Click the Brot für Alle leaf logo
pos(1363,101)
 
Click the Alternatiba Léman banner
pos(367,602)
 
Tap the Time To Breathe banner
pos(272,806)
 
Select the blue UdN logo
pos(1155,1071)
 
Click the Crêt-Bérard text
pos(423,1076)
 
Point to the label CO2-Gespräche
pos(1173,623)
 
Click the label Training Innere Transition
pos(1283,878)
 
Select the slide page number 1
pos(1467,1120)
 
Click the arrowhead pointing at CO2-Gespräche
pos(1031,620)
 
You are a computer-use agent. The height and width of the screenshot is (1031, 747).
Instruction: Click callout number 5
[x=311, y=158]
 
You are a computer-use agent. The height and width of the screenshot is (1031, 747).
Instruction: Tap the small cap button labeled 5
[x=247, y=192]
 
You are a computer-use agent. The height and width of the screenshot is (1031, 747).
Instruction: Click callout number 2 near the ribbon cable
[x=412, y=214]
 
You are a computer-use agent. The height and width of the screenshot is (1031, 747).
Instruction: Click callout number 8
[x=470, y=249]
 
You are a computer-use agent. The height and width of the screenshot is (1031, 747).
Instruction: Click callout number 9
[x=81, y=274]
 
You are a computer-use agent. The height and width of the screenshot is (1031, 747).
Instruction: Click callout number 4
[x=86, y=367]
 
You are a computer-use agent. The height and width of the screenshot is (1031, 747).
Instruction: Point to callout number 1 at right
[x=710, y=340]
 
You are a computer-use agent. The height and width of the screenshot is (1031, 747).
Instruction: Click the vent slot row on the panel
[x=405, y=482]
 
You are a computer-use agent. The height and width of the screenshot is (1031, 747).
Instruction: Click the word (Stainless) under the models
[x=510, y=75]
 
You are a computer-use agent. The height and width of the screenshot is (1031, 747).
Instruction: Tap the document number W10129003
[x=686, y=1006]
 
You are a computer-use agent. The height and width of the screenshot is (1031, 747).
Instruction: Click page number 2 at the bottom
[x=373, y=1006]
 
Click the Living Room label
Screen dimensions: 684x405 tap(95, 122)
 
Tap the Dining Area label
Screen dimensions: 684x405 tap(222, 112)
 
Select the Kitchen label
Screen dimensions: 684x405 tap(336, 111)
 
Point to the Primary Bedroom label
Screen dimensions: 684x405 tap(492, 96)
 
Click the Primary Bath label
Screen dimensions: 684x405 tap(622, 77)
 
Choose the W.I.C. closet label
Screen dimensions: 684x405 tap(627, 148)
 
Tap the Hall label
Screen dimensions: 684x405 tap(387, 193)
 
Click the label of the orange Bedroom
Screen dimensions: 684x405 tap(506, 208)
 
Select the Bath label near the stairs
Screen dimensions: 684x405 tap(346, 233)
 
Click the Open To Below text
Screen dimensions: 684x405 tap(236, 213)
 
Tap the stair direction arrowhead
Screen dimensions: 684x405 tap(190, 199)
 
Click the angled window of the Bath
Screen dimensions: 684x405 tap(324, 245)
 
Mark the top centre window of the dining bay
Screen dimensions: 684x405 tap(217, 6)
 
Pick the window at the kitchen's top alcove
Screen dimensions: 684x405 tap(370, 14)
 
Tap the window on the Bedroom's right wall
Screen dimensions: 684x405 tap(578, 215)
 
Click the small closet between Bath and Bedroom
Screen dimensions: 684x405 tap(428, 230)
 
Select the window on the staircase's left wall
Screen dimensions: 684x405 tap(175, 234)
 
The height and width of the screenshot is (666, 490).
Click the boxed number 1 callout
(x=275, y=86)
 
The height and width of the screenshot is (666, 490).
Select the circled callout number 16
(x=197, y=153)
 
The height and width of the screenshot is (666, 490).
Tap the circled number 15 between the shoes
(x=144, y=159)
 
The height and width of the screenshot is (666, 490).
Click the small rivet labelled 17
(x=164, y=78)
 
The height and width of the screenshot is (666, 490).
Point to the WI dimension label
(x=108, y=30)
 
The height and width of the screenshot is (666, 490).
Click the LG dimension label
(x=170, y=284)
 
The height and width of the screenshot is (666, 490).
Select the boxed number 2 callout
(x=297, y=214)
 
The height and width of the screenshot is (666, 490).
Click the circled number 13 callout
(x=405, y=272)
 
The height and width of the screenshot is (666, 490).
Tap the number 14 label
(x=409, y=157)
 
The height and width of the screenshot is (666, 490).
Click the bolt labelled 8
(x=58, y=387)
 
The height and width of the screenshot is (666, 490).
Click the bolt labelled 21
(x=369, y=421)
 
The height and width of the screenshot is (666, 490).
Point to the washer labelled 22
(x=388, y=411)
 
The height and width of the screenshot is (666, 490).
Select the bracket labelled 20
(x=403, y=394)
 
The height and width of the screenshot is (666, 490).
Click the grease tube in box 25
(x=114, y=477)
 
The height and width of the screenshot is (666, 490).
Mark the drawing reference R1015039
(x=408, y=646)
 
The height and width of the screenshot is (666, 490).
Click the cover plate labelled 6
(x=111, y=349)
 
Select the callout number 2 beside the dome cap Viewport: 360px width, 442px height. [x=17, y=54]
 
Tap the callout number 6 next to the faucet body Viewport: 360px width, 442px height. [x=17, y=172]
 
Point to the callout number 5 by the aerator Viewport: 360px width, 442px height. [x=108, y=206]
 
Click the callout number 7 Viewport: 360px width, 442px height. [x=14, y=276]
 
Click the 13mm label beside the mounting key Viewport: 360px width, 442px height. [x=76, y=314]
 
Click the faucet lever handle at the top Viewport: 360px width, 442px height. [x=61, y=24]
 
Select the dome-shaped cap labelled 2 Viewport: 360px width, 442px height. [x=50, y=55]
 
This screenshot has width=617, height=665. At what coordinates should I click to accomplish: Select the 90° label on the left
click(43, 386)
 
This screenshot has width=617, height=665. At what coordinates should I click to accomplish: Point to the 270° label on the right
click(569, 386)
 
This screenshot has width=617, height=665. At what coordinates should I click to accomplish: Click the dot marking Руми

> **EXERCISE PROMPT**
Pick out each line of the material above that contains the string "closet" and copy it. The match is case-sensitive.

> **FINISHED TASK**
Choose the W.I.C. closet label
Click the small closet between Bath and Bedroom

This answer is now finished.